This document discusses Aristotle's distinction between poíêsis and prãxis. Poíêsis refers to instrumental actions aimed at achieving some end product, like building a house. Prãxis refers to meaningful actions that are an end in themselves and fulfill a vital need, like living in a house. While poíêsis involves a process to achieve an end result, prãxis coincides the action and its meaning. Modern languages have merged these concepts, focusing on the doing or production aspect rather than meaningful action. This has relegated a dimension of human existence to the unconscious by no longer distinguishing these types of actions. Analyzing conceptual genealogy can still uncover traces of disappeared concepts.
This document discusses Aristotle's distinction between poíêsis and prãxis. Poíêsis refers to instrumental actions aimed at achieving some end product, like building a house. Prãxis refers to meaningful actions that are an end in themselves and fulfill a vital need, like living in a house. While poíêsis involves a process to achieve an end result, prãxis coincides the action and its meaning. Modern languages have merged these concepts, focusing on the doing or production aspect rather than meaningful action. This has relegated a dimension of human existence to the unconscious by no longer distinguishing these types of actions.
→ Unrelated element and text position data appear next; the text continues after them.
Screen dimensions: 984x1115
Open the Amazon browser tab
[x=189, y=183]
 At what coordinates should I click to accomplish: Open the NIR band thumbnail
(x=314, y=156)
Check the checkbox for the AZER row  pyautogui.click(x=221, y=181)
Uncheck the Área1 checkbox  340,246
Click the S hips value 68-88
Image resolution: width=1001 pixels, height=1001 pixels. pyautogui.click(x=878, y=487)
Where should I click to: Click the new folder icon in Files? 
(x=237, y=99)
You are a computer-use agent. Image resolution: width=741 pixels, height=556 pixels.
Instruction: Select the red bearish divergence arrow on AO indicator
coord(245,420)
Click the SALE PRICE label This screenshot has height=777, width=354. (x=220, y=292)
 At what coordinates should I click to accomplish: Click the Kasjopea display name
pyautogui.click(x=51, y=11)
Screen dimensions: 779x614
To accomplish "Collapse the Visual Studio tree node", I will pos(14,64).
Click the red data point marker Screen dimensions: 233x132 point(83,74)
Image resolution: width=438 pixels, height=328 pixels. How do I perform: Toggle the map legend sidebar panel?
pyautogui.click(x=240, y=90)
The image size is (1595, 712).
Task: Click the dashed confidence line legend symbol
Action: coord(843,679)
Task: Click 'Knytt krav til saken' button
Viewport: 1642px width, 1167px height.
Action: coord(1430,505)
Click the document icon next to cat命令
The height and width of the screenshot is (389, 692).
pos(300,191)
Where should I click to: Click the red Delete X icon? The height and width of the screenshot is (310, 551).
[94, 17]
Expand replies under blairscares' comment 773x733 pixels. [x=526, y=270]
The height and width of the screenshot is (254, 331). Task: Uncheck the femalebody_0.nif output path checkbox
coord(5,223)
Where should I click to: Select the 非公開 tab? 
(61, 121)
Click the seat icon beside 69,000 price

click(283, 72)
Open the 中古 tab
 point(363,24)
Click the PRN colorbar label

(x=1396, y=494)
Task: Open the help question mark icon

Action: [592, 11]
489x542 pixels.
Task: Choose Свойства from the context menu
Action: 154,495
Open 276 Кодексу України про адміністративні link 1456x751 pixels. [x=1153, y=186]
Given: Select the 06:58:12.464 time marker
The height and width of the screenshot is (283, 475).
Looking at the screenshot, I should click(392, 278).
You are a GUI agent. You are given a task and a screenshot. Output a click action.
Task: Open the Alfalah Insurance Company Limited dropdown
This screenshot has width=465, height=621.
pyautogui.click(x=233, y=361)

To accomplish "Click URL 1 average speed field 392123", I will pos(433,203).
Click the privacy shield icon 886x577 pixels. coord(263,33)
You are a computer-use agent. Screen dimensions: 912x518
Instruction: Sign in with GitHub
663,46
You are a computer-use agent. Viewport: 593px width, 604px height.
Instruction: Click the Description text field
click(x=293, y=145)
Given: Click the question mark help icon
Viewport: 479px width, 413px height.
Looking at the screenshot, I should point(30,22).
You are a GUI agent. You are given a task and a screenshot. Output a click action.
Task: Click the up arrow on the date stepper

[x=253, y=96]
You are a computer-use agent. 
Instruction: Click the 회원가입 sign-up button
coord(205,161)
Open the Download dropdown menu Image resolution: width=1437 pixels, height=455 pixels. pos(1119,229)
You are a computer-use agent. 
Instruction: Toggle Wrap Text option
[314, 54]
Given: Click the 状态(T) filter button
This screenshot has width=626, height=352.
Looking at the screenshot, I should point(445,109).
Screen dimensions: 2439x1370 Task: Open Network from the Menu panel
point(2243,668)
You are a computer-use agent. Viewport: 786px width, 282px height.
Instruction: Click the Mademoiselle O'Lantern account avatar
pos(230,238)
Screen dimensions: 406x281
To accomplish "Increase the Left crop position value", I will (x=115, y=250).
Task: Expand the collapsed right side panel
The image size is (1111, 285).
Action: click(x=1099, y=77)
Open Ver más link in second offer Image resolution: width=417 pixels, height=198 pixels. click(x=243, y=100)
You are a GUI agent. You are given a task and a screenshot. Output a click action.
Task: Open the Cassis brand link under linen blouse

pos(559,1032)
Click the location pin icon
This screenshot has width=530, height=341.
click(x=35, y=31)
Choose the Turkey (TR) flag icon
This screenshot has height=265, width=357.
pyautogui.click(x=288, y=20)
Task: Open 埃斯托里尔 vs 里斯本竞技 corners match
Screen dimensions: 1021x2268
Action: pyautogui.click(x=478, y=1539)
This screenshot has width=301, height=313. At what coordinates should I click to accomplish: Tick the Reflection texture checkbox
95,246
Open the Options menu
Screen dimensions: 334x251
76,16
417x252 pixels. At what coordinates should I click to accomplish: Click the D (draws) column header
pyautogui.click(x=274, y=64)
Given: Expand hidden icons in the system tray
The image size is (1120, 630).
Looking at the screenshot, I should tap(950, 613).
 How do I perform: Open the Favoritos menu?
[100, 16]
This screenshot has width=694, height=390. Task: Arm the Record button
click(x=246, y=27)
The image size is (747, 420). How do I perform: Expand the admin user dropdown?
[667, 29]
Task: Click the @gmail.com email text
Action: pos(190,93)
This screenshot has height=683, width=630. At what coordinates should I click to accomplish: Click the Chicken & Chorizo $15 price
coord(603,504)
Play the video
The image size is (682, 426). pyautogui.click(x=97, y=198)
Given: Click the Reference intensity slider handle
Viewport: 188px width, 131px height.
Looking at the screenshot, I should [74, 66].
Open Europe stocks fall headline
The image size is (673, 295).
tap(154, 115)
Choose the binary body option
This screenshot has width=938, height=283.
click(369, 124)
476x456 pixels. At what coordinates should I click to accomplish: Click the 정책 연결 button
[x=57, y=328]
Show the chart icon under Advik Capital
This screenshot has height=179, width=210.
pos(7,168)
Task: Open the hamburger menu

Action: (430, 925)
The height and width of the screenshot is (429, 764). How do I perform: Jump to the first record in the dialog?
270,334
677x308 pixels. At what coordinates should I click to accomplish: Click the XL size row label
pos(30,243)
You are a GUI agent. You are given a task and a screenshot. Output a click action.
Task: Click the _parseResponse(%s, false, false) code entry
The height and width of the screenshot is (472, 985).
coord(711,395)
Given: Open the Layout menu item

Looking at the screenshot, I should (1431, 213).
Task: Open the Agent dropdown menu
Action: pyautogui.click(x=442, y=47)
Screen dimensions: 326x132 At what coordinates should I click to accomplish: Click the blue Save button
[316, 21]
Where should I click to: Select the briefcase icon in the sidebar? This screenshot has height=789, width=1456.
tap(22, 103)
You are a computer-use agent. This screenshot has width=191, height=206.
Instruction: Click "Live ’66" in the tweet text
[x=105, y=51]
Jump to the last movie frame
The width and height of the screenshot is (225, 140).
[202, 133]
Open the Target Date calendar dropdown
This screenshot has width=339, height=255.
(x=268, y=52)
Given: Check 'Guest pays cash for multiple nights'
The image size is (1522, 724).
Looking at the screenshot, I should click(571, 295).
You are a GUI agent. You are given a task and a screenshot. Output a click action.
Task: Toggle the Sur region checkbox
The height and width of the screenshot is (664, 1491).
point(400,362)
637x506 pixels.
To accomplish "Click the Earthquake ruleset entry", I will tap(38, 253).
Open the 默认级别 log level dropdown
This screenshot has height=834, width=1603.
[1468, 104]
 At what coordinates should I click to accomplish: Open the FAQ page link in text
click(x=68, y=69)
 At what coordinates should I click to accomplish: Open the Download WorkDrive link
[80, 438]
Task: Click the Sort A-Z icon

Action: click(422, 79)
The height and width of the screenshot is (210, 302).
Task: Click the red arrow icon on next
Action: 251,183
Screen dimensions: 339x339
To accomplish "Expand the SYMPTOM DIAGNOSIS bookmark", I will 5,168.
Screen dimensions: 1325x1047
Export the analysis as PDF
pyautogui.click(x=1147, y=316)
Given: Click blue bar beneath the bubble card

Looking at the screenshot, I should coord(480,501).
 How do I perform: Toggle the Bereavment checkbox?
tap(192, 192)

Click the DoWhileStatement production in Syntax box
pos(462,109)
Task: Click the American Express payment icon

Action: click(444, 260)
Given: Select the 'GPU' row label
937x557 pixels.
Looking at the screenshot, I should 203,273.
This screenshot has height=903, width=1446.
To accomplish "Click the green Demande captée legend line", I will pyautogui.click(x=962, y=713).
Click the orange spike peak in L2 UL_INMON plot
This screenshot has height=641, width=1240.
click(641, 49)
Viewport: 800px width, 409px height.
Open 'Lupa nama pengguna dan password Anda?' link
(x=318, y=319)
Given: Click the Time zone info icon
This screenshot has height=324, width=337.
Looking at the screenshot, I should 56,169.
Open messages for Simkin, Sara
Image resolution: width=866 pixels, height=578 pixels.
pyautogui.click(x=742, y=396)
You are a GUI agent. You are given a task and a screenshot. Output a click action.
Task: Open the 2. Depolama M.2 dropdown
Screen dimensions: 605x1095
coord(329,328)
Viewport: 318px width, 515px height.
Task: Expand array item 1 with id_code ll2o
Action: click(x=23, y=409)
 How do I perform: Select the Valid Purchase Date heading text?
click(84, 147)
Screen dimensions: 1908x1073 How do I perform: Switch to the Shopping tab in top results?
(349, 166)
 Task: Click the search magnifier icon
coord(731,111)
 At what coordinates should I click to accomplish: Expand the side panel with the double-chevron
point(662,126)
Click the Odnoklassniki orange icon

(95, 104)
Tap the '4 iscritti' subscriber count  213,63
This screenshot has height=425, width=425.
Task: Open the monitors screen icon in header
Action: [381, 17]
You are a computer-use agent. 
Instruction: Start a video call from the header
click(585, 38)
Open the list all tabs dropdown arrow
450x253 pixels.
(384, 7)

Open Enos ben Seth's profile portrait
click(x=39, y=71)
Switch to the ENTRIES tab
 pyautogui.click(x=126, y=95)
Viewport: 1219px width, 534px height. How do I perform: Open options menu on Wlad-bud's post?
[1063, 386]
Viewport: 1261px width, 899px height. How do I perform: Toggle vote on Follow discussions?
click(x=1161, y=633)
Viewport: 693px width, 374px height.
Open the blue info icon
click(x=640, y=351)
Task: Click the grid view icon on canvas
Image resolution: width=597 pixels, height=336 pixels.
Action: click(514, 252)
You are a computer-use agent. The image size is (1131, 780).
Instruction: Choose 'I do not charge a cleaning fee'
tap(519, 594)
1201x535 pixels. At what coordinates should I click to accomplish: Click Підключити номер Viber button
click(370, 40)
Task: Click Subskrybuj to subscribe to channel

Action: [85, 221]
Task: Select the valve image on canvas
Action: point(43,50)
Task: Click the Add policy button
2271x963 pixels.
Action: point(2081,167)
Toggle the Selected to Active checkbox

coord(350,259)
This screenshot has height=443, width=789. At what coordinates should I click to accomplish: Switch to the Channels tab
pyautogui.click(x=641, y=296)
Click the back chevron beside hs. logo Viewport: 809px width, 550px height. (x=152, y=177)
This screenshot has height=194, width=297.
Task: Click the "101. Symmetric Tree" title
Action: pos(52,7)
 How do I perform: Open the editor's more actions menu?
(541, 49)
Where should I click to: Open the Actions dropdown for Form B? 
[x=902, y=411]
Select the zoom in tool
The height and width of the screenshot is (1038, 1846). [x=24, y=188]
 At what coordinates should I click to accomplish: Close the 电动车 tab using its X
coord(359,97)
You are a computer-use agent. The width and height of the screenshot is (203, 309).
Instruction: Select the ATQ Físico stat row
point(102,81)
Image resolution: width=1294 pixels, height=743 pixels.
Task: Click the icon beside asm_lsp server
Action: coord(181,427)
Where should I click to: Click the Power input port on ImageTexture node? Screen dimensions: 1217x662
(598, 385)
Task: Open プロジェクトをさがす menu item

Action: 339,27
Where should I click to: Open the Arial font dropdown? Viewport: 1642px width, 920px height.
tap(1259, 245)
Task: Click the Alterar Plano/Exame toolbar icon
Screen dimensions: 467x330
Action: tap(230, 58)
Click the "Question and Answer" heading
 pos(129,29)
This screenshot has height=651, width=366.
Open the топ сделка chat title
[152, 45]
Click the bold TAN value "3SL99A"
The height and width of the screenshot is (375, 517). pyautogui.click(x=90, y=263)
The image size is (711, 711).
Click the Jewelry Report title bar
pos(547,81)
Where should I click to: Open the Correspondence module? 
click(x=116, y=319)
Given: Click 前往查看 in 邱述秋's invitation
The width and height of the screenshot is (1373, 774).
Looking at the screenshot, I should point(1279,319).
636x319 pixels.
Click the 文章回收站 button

Analyzing conceptual genealogy can still uncover traces of disappeared concepts.
This document discusses Aristotle's distinction between poíêsis and prãxis. Poíêsis refers to instrumental actions aimed at achieving some end product, like building a house. Prãxis refers to meaningful actions that are an end in themselves and fulfill a vital need, like living in a house. While poíêsis involves a process to achieve an end result, prãxis coincides the action and its meaning. Modern languages have merged these concepts, focusing on the doing or production aspect rather than meaningful action. This has relegated a dimension of human existence to the unconscious by no longer distinguishing these types of actions. Analyzing conceptual genealogy can still uncover traces of disappeared concepts.
A repeated activity generated, according to Aristotle, a
rational habitus or competence in the practising subject. The distinction between poìêsis and prãxis meant for him to distinguish between instrumental activities and actions that have their own meaning in themselves. An instrumental action is one that is carried out in order to achieve an intended end (for example, building a house). The meaning of these actions lies outside them, in the end achieved. An action with its own meaning, on the other hand, is one that brings about our own fulfilment, the satisfaction of a vital need (for example, to live in the house). Productive action involves a process that takes time until it reaches its end. The end and the process do not occur simultaneously in productive action. Only when the production process has finished does the realised end appear. The meaning-creating action is not a process, but is, so to speak, an end in itself. The action and its meaning coincide. As long as the action is realised, its meaning and its end are realised, otherwise they disappear. That is why the word end is inadequate and should be reserved for the result of instrumental or productive action. The expression "end in itself" is a way of expressing meaningful action in instrumental terms. I prefer to distinguish between purpose and meaning.
The two Aristotelian concepts (poíêsis och prãxis) have
merged into one word in our modern languages. While the word poíêsis has been reserved for poetic activity(4), abandoning its former use, our practical word has come to replace both concepts at the same time, but its proper meaning for us, the aspect from which it is understood, is the doing, the productive or instrumental performance, what Aristotle called poíêsis. Poiesis displaces Aristotelian praxis and takes over its name and identity. Our modern techno- addicted mentality no longer sees the need to distinguish between two types of human action, between meaning and instrumentality. A whole dimension of our existence, which for Aristotle was fully actualised, is relegated for us to the unconscious. For the function of the concept is to actualise something in consciousness, and when this disappears from cultural consciousness, demanding its character as something, its concept becomes superfluous. An investigation of conceptual genealogy can nevertheless discover the traces of disappeared concepts.